Reste la présentation des plats à laquelle Dao attache un soin particulier, l'harmonie des couleurs et des goûts. Le poisson, explique-t-il, est présenté entier tout comme le cochon de lait, parce qu'il est signe extérieur de richesse en même temps qu'il indique la volonté de partage. L'abondance et le rassasiement des convives, c'est, dans l'esprit de Dao, le signe dernier de sa réussite. Ainsi, si l'un des mangeurs, au bout du repas, se rue sur le riz, c'est qu'il n'aura pas eu son content. En cuisine chinoise, quelque chose comme l'injure suprême.
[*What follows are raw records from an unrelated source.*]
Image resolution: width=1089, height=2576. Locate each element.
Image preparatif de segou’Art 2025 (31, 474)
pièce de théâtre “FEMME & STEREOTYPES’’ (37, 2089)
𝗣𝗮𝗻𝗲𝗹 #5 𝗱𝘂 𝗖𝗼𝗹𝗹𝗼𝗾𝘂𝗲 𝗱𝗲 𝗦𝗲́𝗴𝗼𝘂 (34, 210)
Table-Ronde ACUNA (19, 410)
A 40 ans, Dao se voit cuisinier pour longtemps encore. Au récit de cuisiniers occidentaux considérés comme des vedettes de cinéma, il sourira sans avoir l'air de comprendre. Le MacDo, dont Shanghaï compte plusieurs succursales? «Mes enfants y vont mais on n'y mange pas, on s'y nourrit.» La cuisine occidentale est un tigre de papier.
Langoustines à la sauce chili
d'après dao ChongPin (pour 4 personnes)
Chauffez une bonne quantité d'huile neutre dans un wok (poêle à frire chinoise). Faites rissoler les langoustines - deux par personne - dans l'huile chaude pendant quelques secondes jusqu'à ce qu'elles prennent une couleur orange sombre presque rouge. Ensuite faites-les cuire à petit feu pendant environ cinq minutes. Ajoutez une cuillère à café de gingembre finement haché, une cuillère à soupe d'oignons finement hachés et trois gousses d'ail pressées. Remuez et assaisonnez avec quelques gorgées de vinaigre et du vin de riz*, ainsi que de l'huile de sésame, du sel et trois ou quatre petits piments rouges coupés en fines tranches. Ajoutez une cuillère à café de sucre et augmentez la température. Attention! Le sucre doit caraméliser, pas brûler. Rajoutez encore quelques filets d'huile avant de servir pour que les langoustines soient luisantes. S. O.
* Vous le trouvez par exemple chez Globus; si vous n'en avez pas, remplacez-le par du jerez.
Boeuf au céleri en branche
d'après Qian YongFang (pour 4 personnes)
Emincez très finement deux steaks de boeuf (environ 400 grammes), mettez-les dans un bol. Ajoutez du sel, quatre tranches de gingembre, trois jeunes oignons coupés en rondelles très fines, un peu de glutamat et trois cuillères à soupe de vin de riz pour cuisine*. Saupoudrez avec un peu de fécule de pomme de terre. Mélangez et laissez mariner quelques minutes. Pendant ce temps, pelez généreusement un paquet de céleri en branche et coupez-le en morceaux d'un centimètre. Chauffez de l'huile neutre, faites rissoler la viande prudemment. Réservez à part. Remettez de l'huile et ajoutez le céleri en branche; faites rissoler pendant cinq minutes environ de façon à ce qu'il reste croquant. Mélangez-le avec la viande et assaisonnez avec quelques gorgées de vin de riz. Servez avec du riz sec. S. O.
*Il est plus sucré que le vin de riz simple. Vous le trouvez par exemple chez Globus; si vous n'en avez pas, remplacez par du jerez et ajoutez quelques pincées de sucre.
Dao ChongPin. Aux fourneaux: «A chaque mets sa température.»
Qian Yongfang. Et son royaume: trois mètres carrés, deux feux.
Une légende de Shanghaï: et si le brouillard venait des woks des marchands ambulants.